Joe Hirsch, dean of turf writers and the last icon of a dying breed of sportswriter, died earlier this month.

Hirsch covered The Ponies for more than 50 years before retiring in 2003. It’s unlikely any racing writer will ever again achieve the stature he did. The falling amount of writers covering horse racing has outpaced even the decline of professional sportswriters (and the decline of sportswriting in general).

Hirsch had the respect of the industry, the fans, and other sportswriters, at least those from my generation and older. Sadly, you’ll be hard-pressed to find a sports fan younger than 30 who knew who knew who he was.
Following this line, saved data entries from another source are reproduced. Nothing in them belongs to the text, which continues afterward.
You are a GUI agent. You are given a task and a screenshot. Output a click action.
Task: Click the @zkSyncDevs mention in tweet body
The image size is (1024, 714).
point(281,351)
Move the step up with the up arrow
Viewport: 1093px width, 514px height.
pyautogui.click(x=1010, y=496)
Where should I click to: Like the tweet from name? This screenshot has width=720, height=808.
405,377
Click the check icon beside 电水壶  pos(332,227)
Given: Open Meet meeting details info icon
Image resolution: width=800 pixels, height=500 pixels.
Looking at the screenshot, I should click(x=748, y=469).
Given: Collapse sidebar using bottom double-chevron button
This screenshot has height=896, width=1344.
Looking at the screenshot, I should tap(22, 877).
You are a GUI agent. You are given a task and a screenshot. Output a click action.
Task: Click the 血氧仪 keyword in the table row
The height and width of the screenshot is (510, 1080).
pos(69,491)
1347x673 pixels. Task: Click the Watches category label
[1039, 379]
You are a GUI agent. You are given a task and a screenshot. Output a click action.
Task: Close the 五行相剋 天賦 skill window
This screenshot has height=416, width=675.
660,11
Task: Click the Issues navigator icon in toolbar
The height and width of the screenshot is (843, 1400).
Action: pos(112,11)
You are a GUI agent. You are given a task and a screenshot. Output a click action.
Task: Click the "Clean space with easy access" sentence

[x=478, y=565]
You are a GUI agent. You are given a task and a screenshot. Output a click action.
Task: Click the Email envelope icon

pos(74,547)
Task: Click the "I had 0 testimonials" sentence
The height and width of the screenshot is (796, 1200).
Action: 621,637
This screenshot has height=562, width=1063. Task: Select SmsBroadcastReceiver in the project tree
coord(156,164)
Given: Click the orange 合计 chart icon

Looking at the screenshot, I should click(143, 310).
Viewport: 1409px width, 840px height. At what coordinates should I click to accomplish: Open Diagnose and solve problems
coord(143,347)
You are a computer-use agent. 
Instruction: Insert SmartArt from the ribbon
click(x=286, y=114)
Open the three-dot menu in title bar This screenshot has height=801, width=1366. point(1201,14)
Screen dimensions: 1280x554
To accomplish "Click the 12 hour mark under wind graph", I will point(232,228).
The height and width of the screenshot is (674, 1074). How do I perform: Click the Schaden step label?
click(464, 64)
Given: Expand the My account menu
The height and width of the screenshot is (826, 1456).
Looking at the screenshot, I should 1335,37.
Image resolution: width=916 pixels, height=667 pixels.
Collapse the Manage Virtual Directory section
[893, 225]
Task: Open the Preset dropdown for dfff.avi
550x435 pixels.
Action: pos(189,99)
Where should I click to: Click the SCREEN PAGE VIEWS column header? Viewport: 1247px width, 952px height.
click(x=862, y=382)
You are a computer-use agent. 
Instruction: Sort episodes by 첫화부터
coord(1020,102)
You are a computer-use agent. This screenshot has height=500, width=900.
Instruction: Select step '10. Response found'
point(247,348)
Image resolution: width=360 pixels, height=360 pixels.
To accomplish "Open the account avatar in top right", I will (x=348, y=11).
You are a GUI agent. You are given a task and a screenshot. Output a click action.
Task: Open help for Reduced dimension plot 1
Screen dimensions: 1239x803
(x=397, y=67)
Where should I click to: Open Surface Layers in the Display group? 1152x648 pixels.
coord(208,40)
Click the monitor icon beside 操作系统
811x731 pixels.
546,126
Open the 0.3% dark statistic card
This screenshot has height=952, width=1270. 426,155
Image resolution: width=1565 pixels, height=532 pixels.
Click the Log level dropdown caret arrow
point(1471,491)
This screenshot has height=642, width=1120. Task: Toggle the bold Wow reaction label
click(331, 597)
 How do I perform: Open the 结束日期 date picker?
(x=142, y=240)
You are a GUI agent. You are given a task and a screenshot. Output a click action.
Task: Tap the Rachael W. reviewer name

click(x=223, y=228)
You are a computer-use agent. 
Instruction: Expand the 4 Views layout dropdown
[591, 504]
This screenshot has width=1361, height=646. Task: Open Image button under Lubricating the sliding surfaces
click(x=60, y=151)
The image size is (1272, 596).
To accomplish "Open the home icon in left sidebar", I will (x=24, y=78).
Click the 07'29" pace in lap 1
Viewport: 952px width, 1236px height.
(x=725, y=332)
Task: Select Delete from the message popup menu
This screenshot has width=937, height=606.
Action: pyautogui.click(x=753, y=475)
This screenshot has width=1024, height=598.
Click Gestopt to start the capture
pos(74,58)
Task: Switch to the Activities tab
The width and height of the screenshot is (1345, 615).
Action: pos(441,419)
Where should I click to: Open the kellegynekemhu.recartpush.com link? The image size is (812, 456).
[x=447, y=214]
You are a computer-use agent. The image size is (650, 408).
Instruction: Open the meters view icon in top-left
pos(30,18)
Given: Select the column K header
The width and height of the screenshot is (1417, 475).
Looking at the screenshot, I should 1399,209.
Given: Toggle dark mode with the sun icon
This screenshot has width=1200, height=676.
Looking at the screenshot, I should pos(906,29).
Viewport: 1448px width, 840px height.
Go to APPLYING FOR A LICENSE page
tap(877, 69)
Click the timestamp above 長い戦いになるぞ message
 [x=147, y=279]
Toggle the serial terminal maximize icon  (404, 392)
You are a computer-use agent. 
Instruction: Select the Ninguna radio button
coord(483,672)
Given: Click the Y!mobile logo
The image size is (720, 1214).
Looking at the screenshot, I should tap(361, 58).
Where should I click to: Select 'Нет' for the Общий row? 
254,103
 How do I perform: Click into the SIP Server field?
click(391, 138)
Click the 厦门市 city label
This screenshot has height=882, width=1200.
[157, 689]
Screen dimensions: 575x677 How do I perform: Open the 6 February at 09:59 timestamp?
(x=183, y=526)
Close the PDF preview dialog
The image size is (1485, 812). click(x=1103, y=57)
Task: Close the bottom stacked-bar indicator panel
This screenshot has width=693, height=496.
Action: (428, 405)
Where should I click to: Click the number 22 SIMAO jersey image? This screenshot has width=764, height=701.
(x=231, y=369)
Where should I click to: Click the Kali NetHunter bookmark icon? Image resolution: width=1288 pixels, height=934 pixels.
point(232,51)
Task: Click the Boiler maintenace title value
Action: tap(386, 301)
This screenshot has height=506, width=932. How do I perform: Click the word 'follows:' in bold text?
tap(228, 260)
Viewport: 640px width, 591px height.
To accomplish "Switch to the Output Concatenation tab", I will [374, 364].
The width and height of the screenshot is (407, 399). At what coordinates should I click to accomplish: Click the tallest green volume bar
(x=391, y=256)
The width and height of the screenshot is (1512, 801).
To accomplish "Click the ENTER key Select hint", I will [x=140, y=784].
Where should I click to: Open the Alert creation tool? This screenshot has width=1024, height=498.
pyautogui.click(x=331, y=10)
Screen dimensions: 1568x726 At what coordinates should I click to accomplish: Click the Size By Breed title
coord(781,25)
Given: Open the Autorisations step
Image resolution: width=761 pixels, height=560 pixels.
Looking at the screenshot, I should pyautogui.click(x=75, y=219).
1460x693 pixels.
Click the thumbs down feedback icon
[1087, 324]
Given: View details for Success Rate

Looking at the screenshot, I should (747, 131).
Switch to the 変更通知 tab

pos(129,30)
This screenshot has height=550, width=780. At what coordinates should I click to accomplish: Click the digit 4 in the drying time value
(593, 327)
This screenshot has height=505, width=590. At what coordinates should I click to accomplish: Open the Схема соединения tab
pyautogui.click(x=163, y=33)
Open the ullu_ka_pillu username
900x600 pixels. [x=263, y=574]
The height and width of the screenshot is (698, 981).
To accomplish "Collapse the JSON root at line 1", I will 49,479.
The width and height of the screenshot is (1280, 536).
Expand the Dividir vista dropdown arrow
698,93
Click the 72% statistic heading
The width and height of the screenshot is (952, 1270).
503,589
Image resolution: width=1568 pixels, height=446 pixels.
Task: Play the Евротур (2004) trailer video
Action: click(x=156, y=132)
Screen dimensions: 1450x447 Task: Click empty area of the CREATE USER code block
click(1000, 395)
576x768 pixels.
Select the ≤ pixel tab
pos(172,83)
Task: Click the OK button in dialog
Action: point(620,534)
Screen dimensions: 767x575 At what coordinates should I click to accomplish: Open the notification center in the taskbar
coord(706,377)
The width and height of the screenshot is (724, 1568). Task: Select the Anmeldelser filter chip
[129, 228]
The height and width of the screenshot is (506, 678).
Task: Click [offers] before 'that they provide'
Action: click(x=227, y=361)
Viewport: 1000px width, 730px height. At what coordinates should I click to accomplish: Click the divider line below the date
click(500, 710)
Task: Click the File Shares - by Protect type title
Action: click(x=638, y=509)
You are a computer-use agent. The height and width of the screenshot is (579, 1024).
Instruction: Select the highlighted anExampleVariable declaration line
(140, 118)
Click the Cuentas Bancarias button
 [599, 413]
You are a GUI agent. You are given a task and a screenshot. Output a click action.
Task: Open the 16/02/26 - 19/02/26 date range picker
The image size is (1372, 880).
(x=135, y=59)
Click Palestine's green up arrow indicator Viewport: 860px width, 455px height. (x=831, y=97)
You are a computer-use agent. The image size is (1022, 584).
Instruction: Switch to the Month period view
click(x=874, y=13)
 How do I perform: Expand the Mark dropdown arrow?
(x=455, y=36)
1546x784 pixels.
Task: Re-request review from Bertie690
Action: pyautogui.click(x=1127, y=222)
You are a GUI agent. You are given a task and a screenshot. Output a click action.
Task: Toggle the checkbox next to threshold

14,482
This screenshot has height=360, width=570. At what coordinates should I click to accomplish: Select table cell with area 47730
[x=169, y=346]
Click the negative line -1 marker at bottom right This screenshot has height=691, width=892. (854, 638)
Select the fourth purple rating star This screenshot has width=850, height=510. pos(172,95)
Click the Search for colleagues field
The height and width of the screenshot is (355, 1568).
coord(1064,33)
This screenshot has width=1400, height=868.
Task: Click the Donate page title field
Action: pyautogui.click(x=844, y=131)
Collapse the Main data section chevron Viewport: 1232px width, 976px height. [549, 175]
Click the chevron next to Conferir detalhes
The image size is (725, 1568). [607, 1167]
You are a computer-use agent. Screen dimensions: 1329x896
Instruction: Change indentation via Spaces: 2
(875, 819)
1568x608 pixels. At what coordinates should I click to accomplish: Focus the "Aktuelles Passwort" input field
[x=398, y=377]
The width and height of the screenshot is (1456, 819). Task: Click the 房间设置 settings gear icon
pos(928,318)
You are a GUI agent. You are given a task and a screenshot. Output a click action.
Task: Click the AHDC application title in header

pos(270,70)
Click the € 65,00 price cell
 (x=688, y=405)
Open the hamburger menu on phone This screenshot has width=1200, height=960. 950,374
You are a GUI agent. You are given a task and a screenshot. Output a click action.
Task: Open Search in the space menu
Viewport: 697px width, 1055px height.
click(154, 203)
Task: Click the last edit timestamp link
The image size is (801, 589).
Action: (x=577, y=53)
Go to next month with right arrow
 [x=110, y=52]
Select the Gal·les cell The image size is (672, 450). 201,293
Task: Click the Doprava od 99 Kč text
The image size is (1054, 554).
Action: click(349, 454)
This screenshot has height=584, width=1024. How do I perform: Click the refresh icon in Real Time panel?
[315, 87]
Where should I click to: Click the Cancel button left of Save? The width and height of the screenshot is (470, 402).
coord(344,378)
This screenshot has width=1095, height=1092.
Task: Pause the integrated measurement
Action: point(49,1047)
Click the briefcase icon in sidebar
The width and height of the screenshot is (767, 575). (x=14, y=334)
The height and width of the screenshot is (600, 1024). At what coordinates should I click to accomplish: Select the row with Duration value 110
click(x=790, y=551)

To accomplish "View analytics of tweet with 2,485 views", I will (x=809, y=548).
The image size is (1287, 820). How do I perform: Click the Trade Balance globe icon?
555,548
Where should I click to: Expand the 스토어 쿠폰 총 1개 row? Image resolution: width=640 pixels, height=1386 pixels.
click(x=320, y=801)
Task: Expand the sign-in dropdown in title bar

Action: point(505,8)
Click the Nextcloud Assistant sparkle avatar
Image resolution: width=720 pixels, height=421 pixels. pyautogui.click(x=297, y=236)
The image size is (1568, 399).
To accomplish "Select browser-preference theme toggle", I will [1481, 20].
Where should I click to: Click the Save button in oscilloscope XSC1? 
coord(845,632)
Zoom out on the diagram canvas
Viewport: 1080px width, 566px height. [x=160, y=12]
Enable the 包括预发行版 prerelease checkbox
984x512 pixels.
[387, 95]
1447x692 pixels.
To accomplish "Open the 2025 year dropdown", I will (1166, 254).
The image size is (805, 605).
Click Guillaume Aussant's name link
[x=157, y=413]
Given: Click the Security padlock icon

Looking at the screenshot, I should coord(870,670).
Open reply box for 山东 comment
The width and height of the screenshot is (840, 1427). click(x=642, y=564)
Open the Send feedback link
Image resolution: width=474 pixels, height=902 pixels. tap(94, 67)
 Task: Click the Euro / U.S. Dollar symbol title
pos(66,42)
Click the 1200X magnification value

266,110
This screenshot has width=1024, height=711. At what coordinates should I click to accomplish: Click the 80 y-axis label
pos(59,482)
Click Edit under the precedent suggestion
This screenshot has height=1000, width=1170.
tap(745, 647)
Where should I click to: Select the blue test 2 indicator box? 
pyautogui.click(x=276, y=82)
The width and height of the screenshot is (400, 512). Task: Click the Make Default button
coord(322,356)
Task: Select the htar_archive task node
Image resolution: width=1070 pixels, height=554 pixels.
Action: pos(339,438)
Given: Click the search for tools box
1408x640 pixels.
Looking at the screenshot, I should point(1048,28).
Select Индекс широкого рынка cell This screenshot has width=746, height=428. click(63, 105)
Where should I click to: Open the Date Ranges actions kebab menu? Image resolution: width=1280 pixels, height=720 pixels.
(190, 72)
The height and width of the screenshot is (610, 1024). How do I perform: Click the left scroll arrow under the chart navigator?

In the world of writing and reading about sports, the DNR order is in for newspapers (and the big-city columnists who write for them) — the blogs have inherited their earth.

He was a link who could remember the days of Toots Shor’s — when sportswriters and athletes converged in a nostalgic heyday devoid of the flaccid, pedestrian sameness of today’s hangouts but by the mid-1960s had become somewhat fossilized in a rapidly changing city — through the evolving culture of free agency, superstars, and drugs of the Sixties, Seventies, and Eighties, and on to the ongoing drama of the last 20 years of sports as the land of the modern sheltered, pampered, and inaccessible athlete. He might not have been the most critical writer, but his life and career bridged those eras to the dying days of print.

Hirsch quit writing before the sports blogs got big — in fact, two of the biggest, The Big Lead and Deadspin, failed to note his passing. As may well be appropriate — at least in the world of reading about sports (i.e., apart from watching sycophantic television coverage on ESPN and the networks), the blogs have largely supplanted the columnists for fans under 30 (and probably under 40).

Hirsch’s life story was also notable for having palled around and roomed in New York with Joe Namath. Mark Kriegel, in his biography of Namath, recalls the pair’s first meeting, when the young quarterback was still at Alabama:

Hirsch knew horses, not college football players. The bartender had to point out Joe. They had a drink, then Hirsch lent him a sports jacket and took him to a first-class dinner. “I suppose you’re majoring in basket-weaving,” he said.

“Nah, that class was all filled up,” the kid replied. “But I found an even easier one — journalism.”